Financial services speedread: 7 july 2026 edition

    Financial Markets 

    1.  FCA publishes press release on launch of UK bond consolidated tape

    On 22 June 2026, the FCA published a press release announcing the launch of the UK's first bond consolidated tape, operated by ETS Connect UK. This new service will provide a single real-time source of bond market prices and trading activity and builds on changes to UK bond market transparency rules that came into force in December 2025. Key points from the press release include that:

    • real-time reporting of corporate bond trades has risen from under 5% to over 75% since the new rules came into force, while the reporting of government bonds increased from 30% to approximately 80%;
    • the consolidated tape launches with 98% market coverage of in-scope bond trading; and
    • the FCA will supervise ETS Connect UK throughout its five-year contract to ensure data quality and reliability.

    The FCA is also working to deliver a consolidated tape for equities. The launch forms part of a wider programme to improve transparency, data quality and access across UK markets and builds upon the delivery of the near-50 measures set out in January 2025 to drive growth.

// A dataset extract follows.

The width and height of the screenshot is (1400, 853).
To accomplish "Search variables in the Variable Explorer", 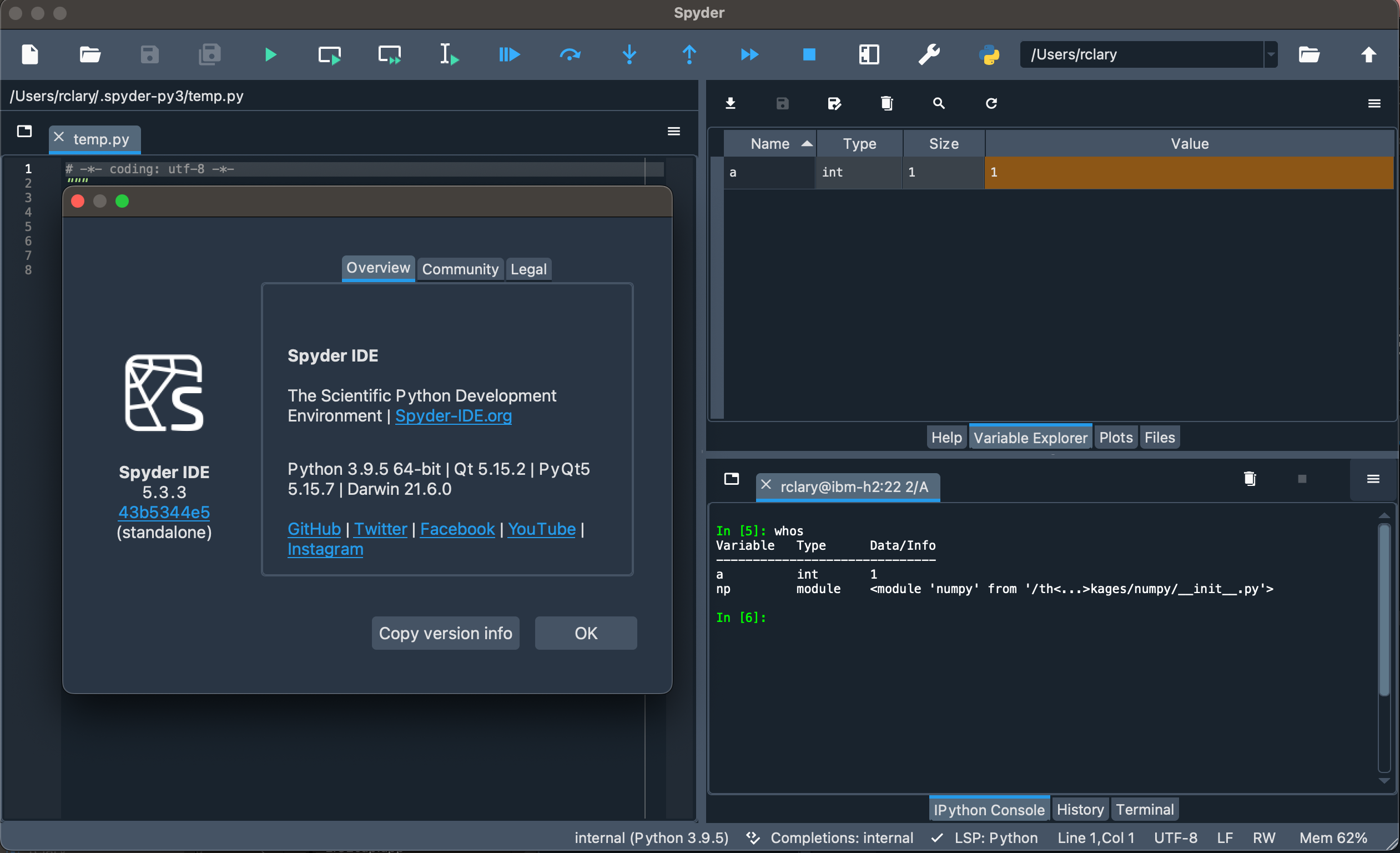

    2. EU Commission publishes delegated regulation on EU Follow-on and EU Growth issuance prospectus formats

    On 15 June 2026, the EU Commission published Delegated Regulation (EU) 2026/773 amending Delegated Regulation (EU) 2019/980 as regards the reduced content and standardised format and sequence of the EU Follow-on prospectus and the EU Growth Issuance prospectus. The new regulation follows Regulation (EU) 2024/2809, which introduced these two short-form prospectuses to reduce costs and listing burdens for issuers accessing EU public capital markets.

    Under the Delegated Regulation, the EU Follow-on Prospectus replaces the simplified prospectus regime for secondary issuances by companies already listed on a regulated market or a small and medium-sized enterprise growth market. The EU Growth issuance prospectus replaces the existing EU Growth prospectus regime, primarily targeting SMEs.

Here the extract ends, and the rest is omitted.